本稿は、ラズパイ+物体検出を使って「将棋駒」を検出するプロジェクトの続きです。
一応、過去の記事のリンクも貼っておきます。
さて、今回はNCSDKよりも高性能なOpenVINOをインストールしてみました。
結果として、OpenVINOの方がNCSDKより3倍速い気がします。
#動作環境
- Raspberry Pi3 Model B
- NCS1(Movidius)
#インストール手順
基本的に、こちらのリポジトリ(2.OpenVINO ver (Corresponds to NCS2))を
参照すればインストールできます。
作成者の@PINTOさんに猛烈に感謝!
ただ、私の場合はなぜかcmakeで引っ掛かったので、RealSenseのインストールを
割愛しました。
従って、自己流のインストールとなっています。
備忘録も兼ねて記録を残しておきます。
##OpenVINOのインストール
こちらの記事を参考にインストールしました。
お好みで動作確認も実行できます。
##OpenCVのインストール
OpenVINOのインストールで OpenCV 4.0.1
がインストールされますが、
まともに動きません。OpenCV 3.4.3
を手動でインストールします。
$ sudo -H pip3 install opencv-python==3.4.3.18
$ nano ~/.bashrc
export PYTHONPATH=/usr/local/lib/python3.5/dist-packages/cv2:$PYTHONPATH
$ source ~/.bashrc
$ sudo -H pip3 install pyopengl
$ sudo -H pip3 install pyopengl_accelerate
##実行結果
以上でインストール終了です。
後は、冒頭に示したリポジトリをダウンロードして、以下のようにコードを打てば
実行できます。
python3 MultiStickSSDwithRealSense.py -mod 1 -wd 640 -ht 480
さすがはOpenVINO!速いです。
しかも、MobileNET + SSD なので、以前に投稿したYOLONCSより検出精度が良い気がします。
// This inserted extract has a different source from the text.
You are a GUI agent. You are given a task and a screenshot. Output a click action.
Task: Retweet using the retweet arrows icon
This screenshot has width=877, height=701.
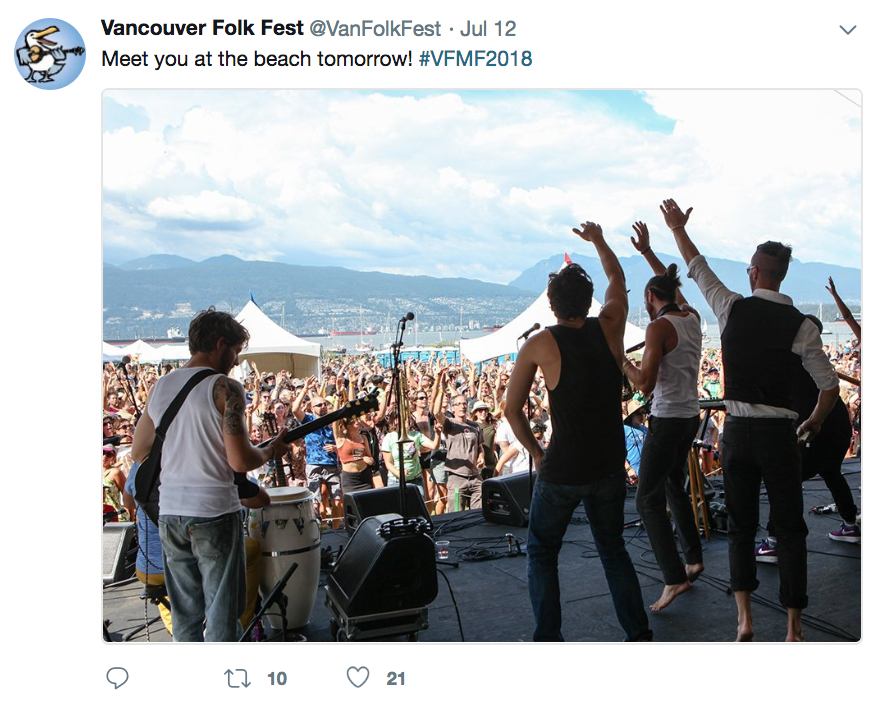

ただ、私の場合は、RealSenseをインストールしていないので、 MultiStickSSDwithRealSense_OpenVINO_NCS2.py
の一部を書き換える必要がありました。コードは付録に示しておきます。
#致命的な見落とし
さて、無事OpenVINOをインストールできましたが、ここで実行したのは
OpenVINOの MobileNET + SSD
です。以前に学習させた将棋駒の検出モデル
(Kerasの YOLOv3-tiny
)を直接実行することはできません。
そして、以前示したように性能は MobileNET + SSD
> YOLOv3-tiny
です。
従って、もう一度SSD用に将棋駒を学習させるのが本筋ですが、面倒くさいです。
致命的な見落としですが、良いことを思いつきました!
既存の MobileNET + SSD
を使って、製造業で役立つツールを思いつきました。
次回はこのツール開発の模様をお伝えします。
#付録
実行コードを一部書き換えたので、最後に示しておきます。
import sys
if sys.version_info.major < 3 or sys.version_info.minor < 4:
print("Please using python3.4 or greater!")
sys.exit(1)
#import pyrealsense2 as rs
import numpy as np
import cv2, io, time, argparse, re
from os import system
from os.path import isfile, join
from time import sleep
import multiprocessing as mp
from openvino.inference_engine import IENetwork, IEPlugin
import heapq
import threading
pipeline = None
lastresults = None
threads = []
processes = []
frameBuffer = None
results = None
fps = ""
detectfps = ""
framecount = 0
detectframecount = 0
time1 = 0
time2 = 0
cam = None
camera_mode = 1
camera_width = 320
camera_height = 240
window_name = ""
background_transparent_mode = 0
ssd_detection_mode = 1
face_detection_mode = 0
elapsedtime = 0.0
background_img = None
depth_sensor = None
depth_scale = 1.0
align_to = None
align = None
LABELS = [['background',
'aeroplane', 'bicycle', 'bird', 'boat',
'bottle', 'bus', 'car', 'cat', 'chair',
'cow', 'diningtable', 'dog', 'horse',
'motorbike', 'person', 'pottedplant',
'sheep', 'sofa', 'train', 'tvmonitor'],
['background', 'face']]
def camThread(LABELS, results, frameBuffer, camera_mode, camera_width, camera_height, background_transparent_mode, background_img, vidfps):
global fps
global detectfps
global lastresults
global framecount
global detectframecount
global time1
global time2
global cam
global window_name
global depth_scale
global align_to
global align
# Configure depth and color streams
# Or
# Open USB Camera streams
"""if camera_mode == 0:
pipeline = rs.pipeline()
config = rs.config()
config.enable_stream(rs.stream.depth, 640, 480, rs.format.z16, vidfps)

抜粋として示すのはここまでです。